EXERCISE DIRECTIONS
Return every one of the entries below word for word, leaving the pictures out.

MATERIAL FOR THE TASK

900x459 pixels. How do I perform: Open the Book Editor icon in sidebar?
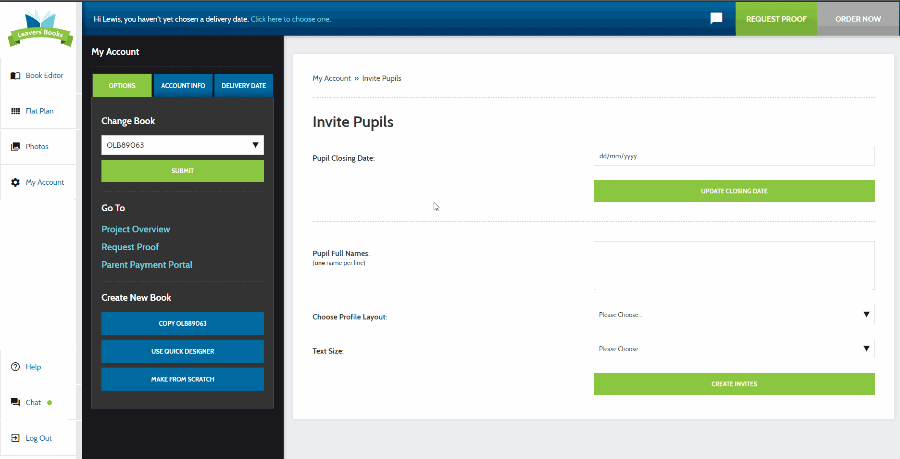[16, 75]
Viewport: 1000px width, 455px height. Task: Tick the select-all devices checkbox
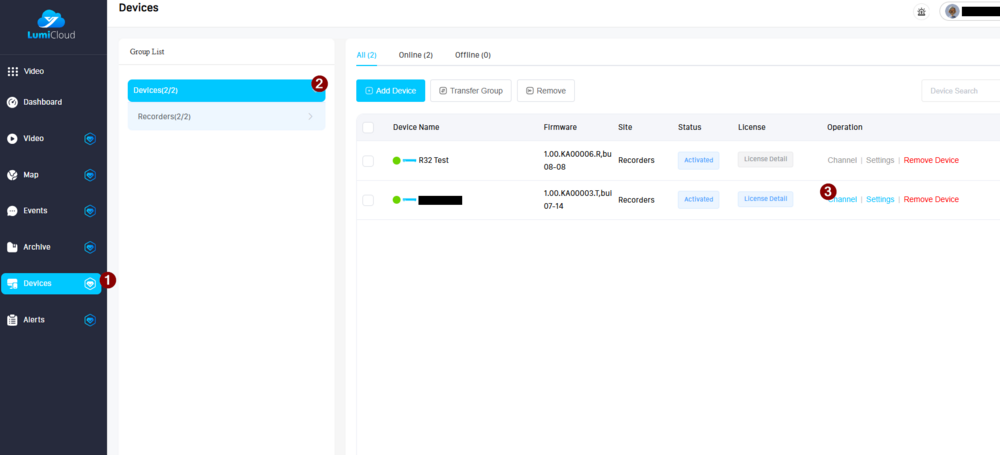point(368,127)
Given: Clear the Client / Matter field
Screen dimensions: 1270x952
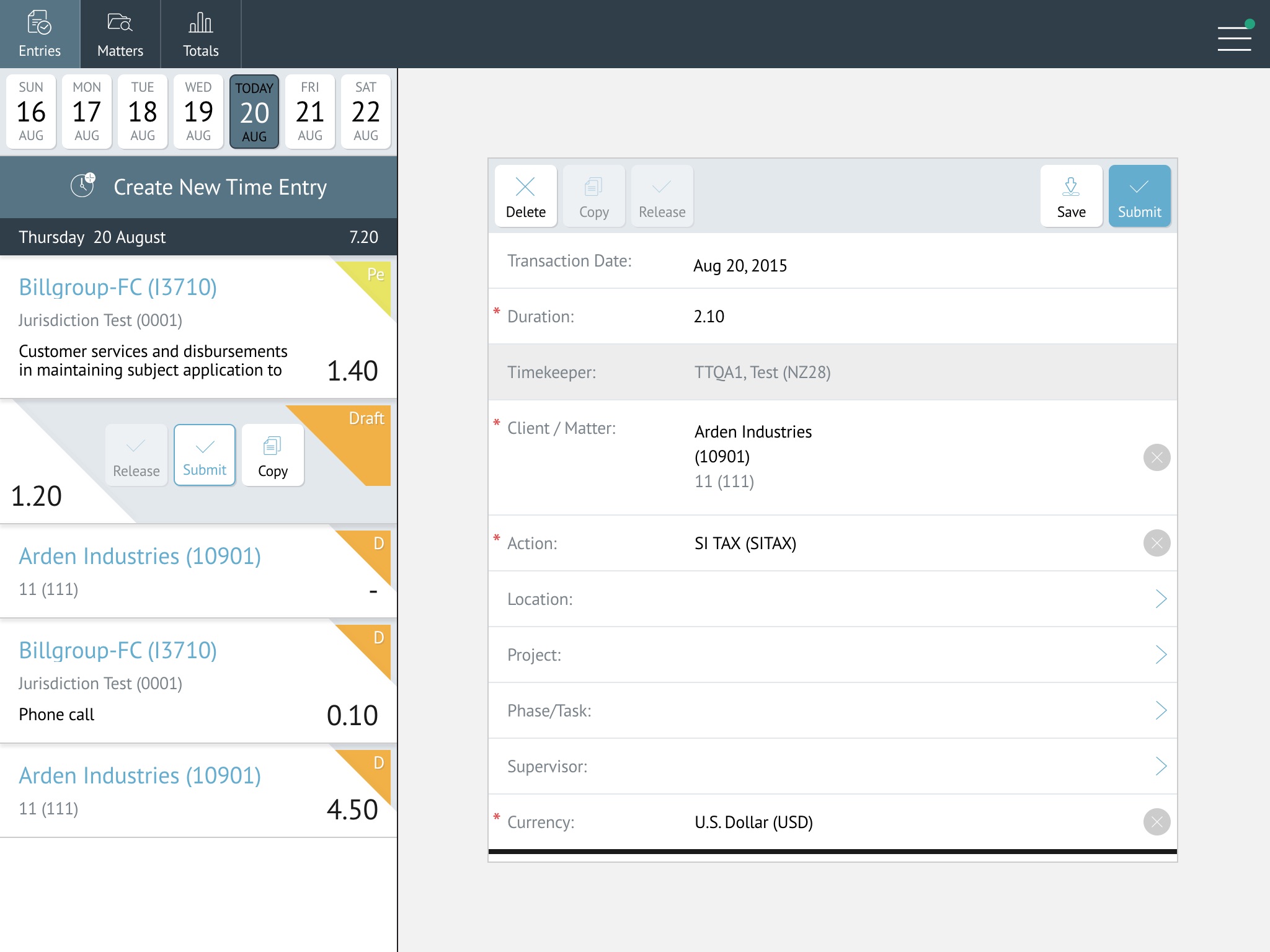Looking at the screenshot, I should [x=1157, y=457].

IN RESPONSE
900x459 pixels. How do I perform: Open the Book Editor icon in sidebar?
[16, 75]
Viewport: 1000px width, 455px height. Task: Tick the select-all devices checkbox
point(368,127)
Given: Clear the Client / Matter field
Screen dimensions: 1270x952
Looking at the screenshot, I should [x=1157, y=457].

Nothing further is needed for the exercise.